▶ _What is expected_
Track down each line below containing the string "Preeco" and copy it.

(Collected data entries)
===============

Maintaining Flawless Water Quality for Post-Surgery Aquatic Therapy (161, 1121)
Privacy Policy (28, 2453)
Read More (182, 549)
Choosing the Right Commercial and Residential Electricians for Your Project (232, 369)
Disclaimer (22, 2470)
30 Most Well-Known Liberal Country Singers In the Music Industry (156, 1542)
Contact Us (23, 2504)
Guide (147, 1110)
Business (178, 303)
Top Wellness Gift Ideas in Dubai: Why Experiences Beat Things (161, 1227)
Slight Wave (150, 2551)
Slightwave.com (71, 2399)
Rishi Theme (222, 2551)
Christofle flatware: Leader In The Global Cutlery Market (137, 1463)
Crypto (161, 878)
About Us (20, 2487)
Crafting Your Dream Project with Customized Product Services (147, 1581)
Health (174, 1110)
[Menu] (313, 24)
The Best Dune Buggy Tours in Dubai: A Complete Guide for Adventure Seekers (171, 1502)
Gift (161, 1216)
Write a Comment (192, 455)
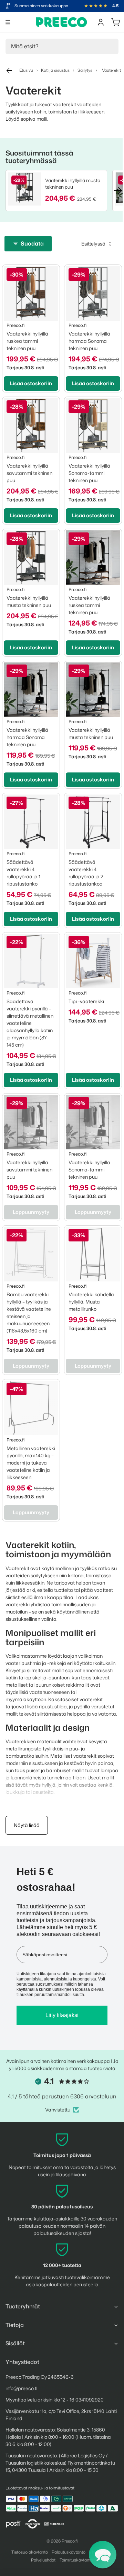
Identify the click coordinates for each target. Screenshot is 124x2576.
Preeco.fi (70, 2541)
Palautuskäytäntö (68, 2552)
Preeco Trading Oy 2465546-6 (40, 2377)
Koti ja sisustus (55, 70)
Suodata (32, 243)
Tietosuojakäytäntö (29, 2552)
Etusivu (26, 70)
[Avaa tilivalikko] (100, 22)
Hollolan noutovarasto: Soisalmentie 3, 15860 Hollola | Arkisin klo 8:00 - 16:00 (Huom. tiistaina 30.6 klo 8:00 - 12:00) (58, 2436)
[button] (102, 2554)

===============

▶ _Exercise result_
Preeco.fi (70, 2541)
Preeco Trading Oy 2465546-6 (40, 2377)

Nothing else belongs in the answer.